È un coro unanime di contrarietà quello con cui le opposizioni accolgono l'approvazione in Commissione della riforma del premierato voluta dalla maggioranza. Critiche che riguardano sia il merito di una riforma accusata di essere confusa se non totalmente sbagliata, sia il metodo, con l'accusa all'esecutivo di andare dritto per la sua strada senza cercare il confronto istituzionale necessario quando si parla di modifiche alla Carta costituzionale. Con l'opzione del referendum sempre più concreta...
La riforma del premierato ha fatto, oggi, un passo avanti importante, con l'approvazione in commissione Affari costituzionali del Senato dell'emendamento che modifica l'articolo 92 della Costituzione introducendo l'elezione diretta del premier.
La maggioranza si è compattata intorno al tema, cavallo di battaglia soprattutto di Fratelli d'Italia, che ha rivendicato il risultato attraverso lo stesso presidente della commissione, Alberto Balboni. Soddisfazione espressa anche dalla deputata della Lega Laura Ravetto, forse anche per smorzare le voci insistenti di un Carroccio contrario ma costretto a votare a favore sull'altare degli equilibri di governo.
Una compattezza analoga, ma di segno diametralmente opposto, si riscontra anche tra le fila dell'opposizione, che promettono battaglia nelle prossime settimane.
A partire dal Movimento 5 Stelle che, proprio in commissione, fa esprimere tutto il proprio dissenso alla vicepresidente del gruppo Alessandra Maiorino che giudica la riforma "pasticciata e strabica" per via della netta distanza tra le intenzioni proclamate dal governo e gli effetti reali del testo prodotto.
Maiorino ritiene, infatti, che il premierato non serva, come invece sostenuto dalla maggioranza, a risolvere il problema dell'instabilità dei governi, già garantita come dimostrerebbe l'operato dell'attuale esecutivo che, spiega la senatrice, svolge il proprio lavoro "purtroppo disastroso, senza incontrare molti ostacoli".
Per risolvere questo problema, sostiene, sarebbero necessari altri interventi, alcuni dei quali promossi proprio dal M5S in passato.
La verità, secondo Maiorino, è che il reale obiettivo del centrodestra è una concentrazione dei poteri in capo a un'unica figura istituzionale, senza contrappesi o contraddittorio.

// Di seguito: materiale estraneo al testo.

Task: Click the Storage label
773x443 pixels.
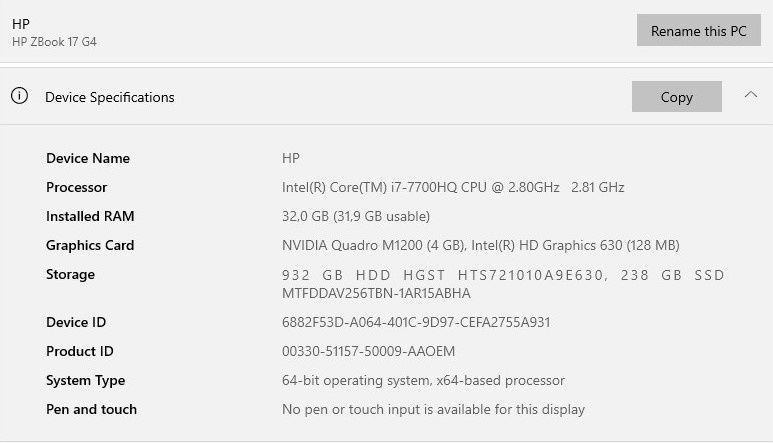Action: (70, 274)
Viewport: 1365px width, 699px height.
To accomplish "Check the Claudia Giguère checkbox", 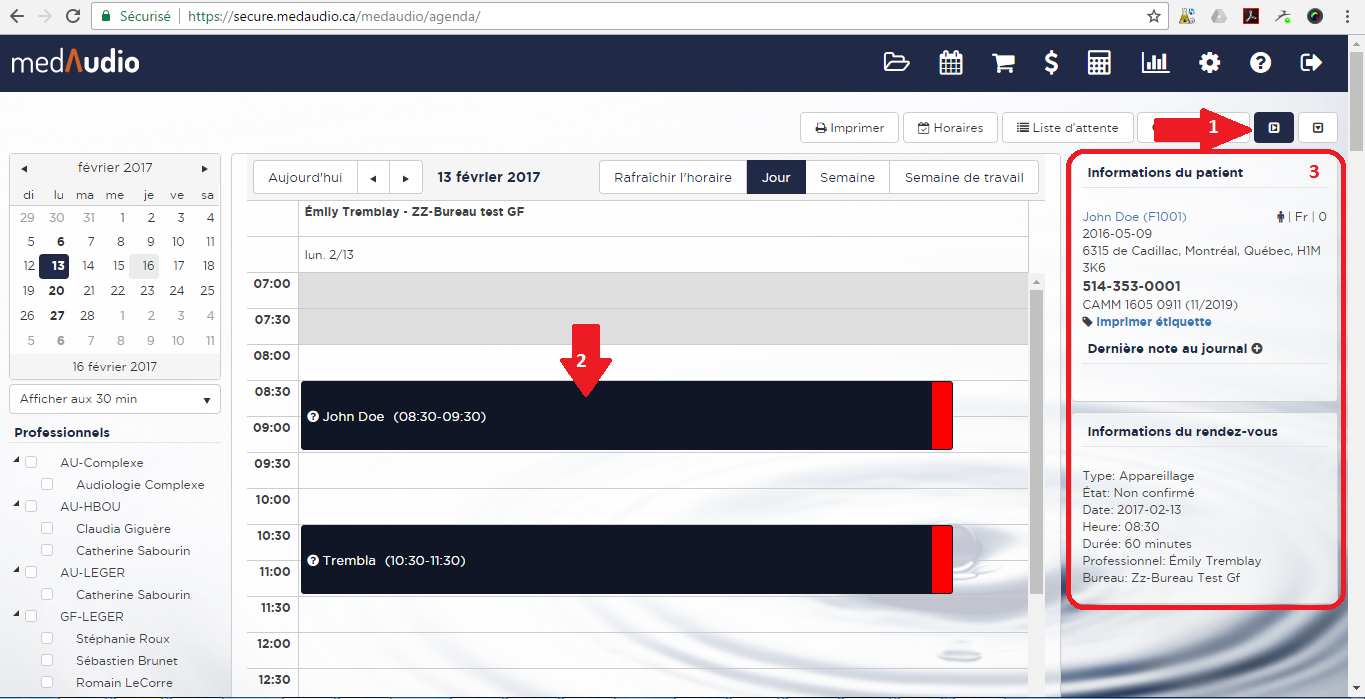I will coord(47,529).
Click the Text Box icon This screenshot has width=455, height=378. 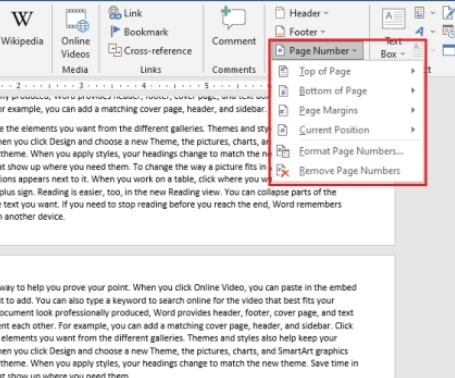[x=394, y=20]
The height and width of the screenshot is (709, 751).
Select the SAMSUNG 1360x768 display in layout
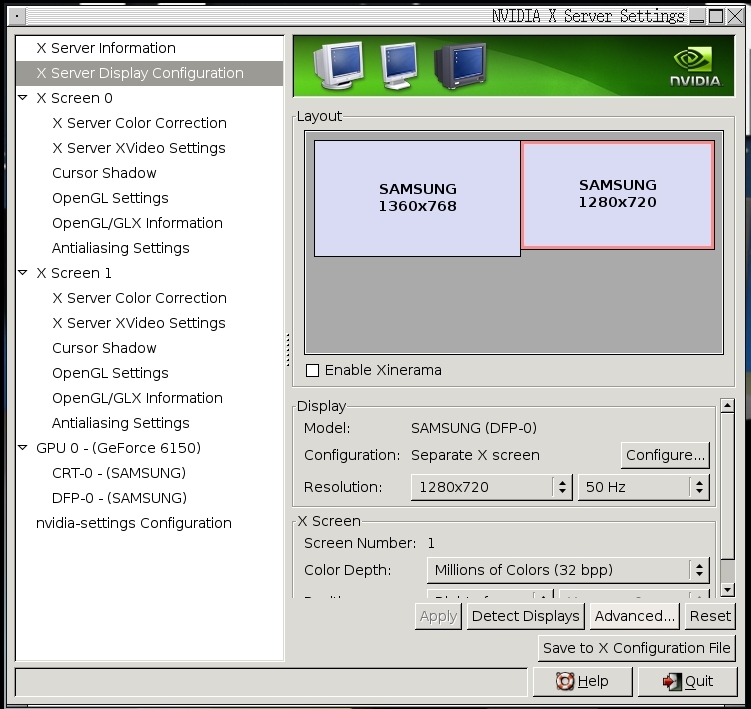pos(417,198)
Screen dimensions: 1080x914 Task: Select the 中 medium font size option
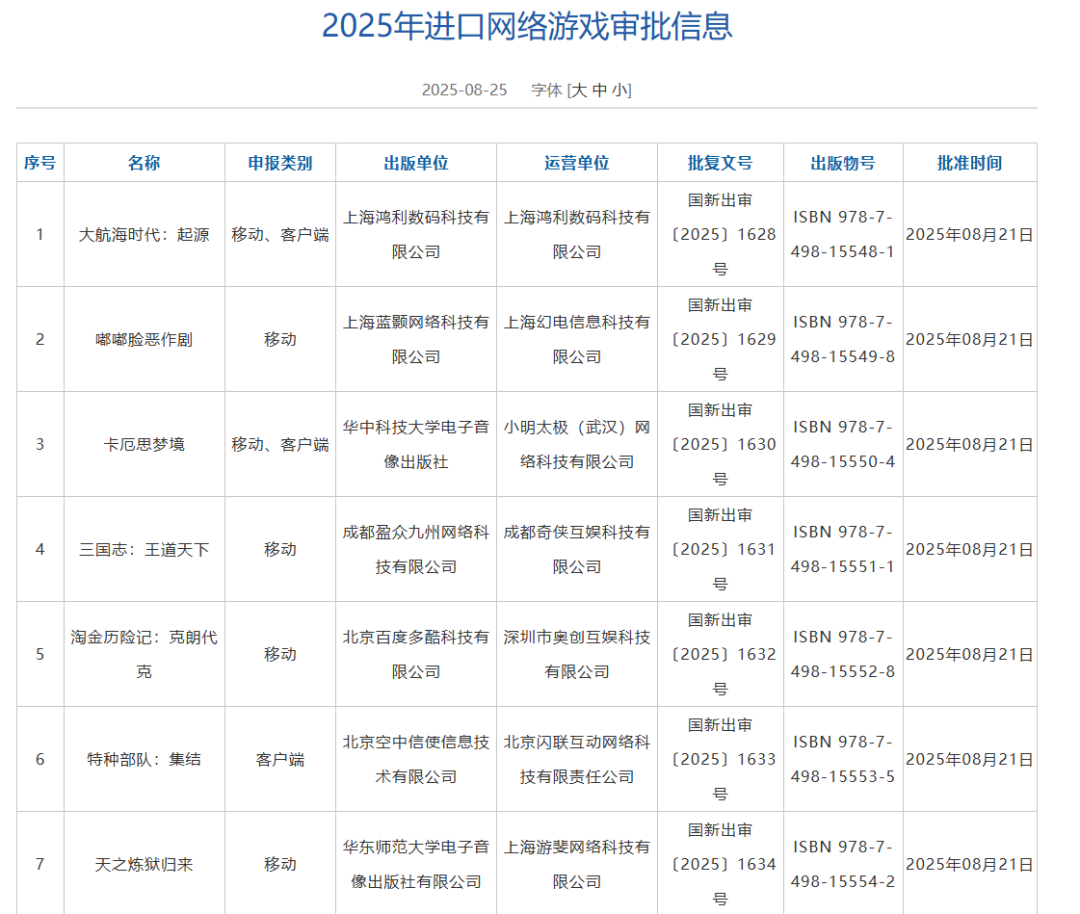[601, 90]
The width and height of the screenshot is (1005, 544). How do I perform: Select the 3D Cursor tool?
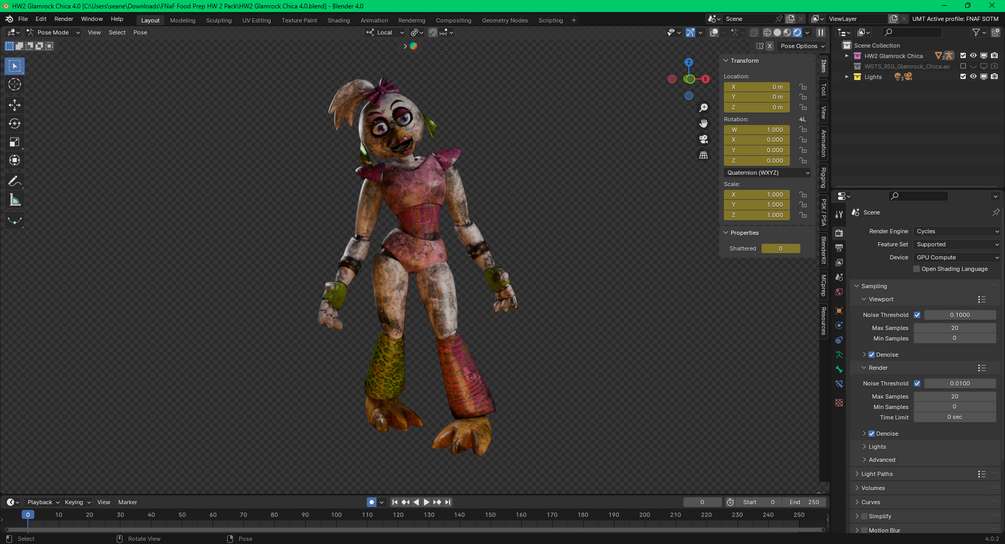pyautogui.click(x=15, y=85)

Sulla stessa falsariga le parole di Peppe De Cristofaro, capogruppo di Alleanza Verdi e Sinistra, che parla di "obbrobrio" riferendosi al combinato disposto tra questa riforma e quella dell'autonomia differenziata.

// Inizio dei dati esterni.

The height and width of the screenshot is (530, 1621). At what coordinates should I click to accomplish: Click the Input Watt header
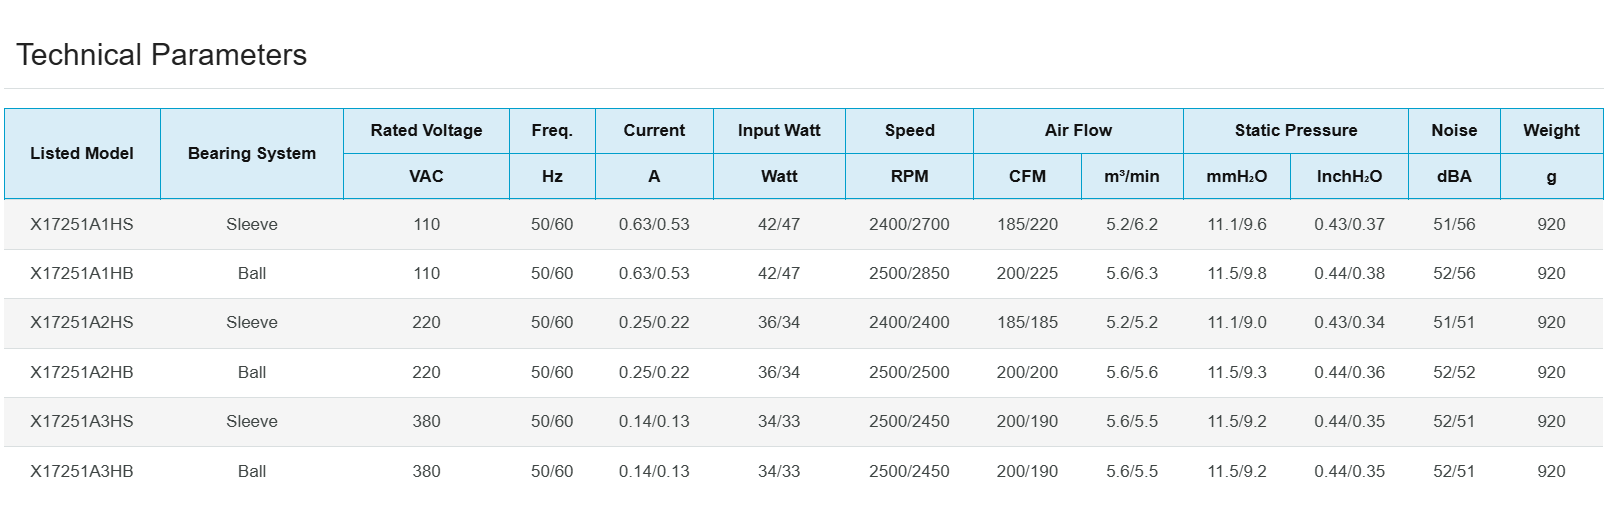coord(779,130)
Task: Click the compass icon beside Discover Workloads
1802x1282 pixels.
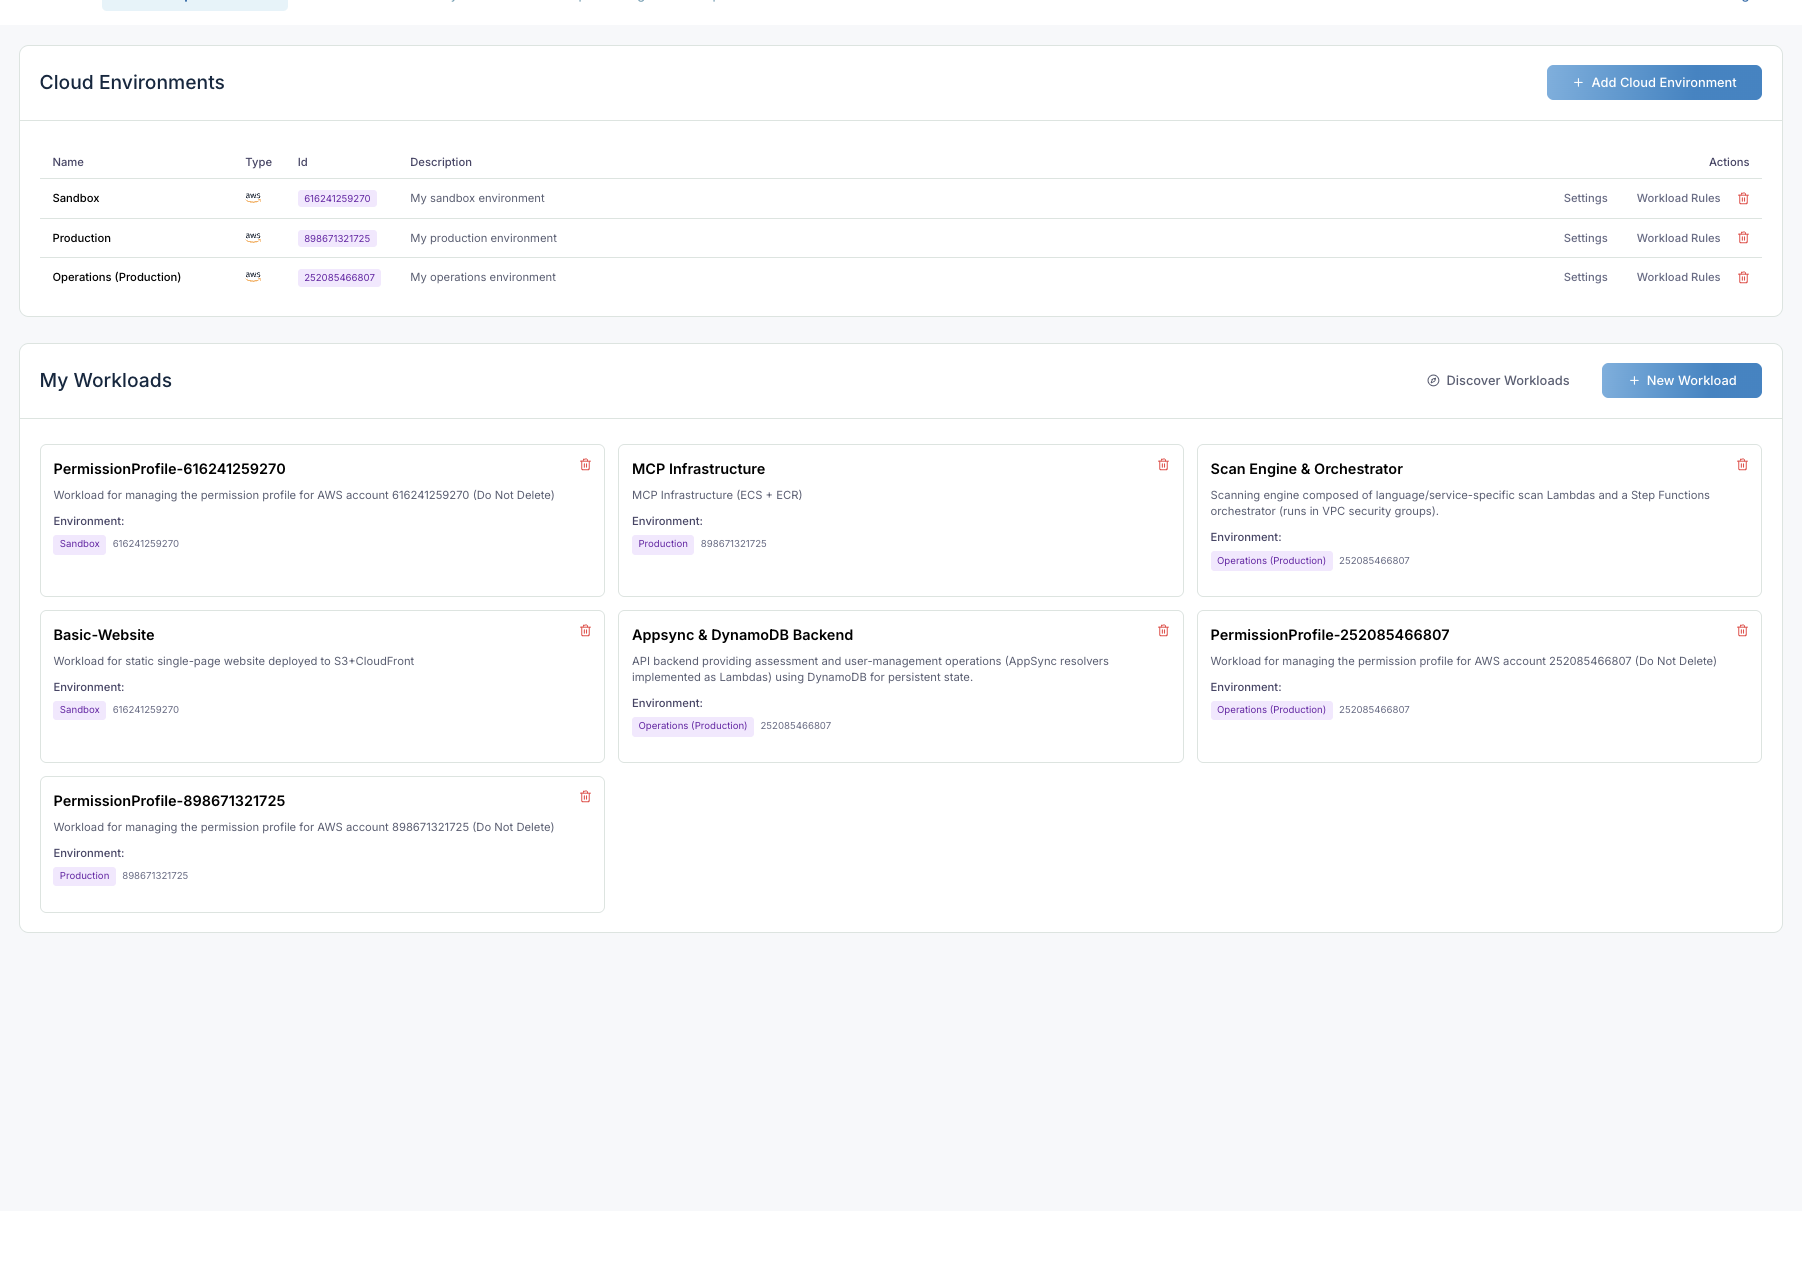Action: point(1432,380)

Per De Cristofaro il risultato sarà "un totale pasticcio", con una riforma che darà al premier "poteri enormi e giganteschi" e l'altra che li dimezzerà, trasferendo materie molto rilevanti al governo delle Regioni. Ma, conclude, ci penseranno i cittadini a rispedire la riforma al mittente:
Promette opposizione durissima anche Riccardo Magi, segretario di +Europa, usando anche lui il termine "obbrobrio" per definire una riforma che, senza troppi giri di parole, ritiene che porterà alla "fine della democrazia parlamentare".
Un "melonato", sostiene Magi, caratterizzato da una persona sola al comando.
Tuttavia, al contrario dei suoi colleghi di opposizione, il segretario di +Europa tende una mano all'esecutivo per un confronto sul testo. Sempre che la maggioranza voglia prenderla.
Quella di Magi è l'unica posizione che sembra lasciare spazio a un dialogo. Per il resto, la strada sembra quella delle porte chiuse.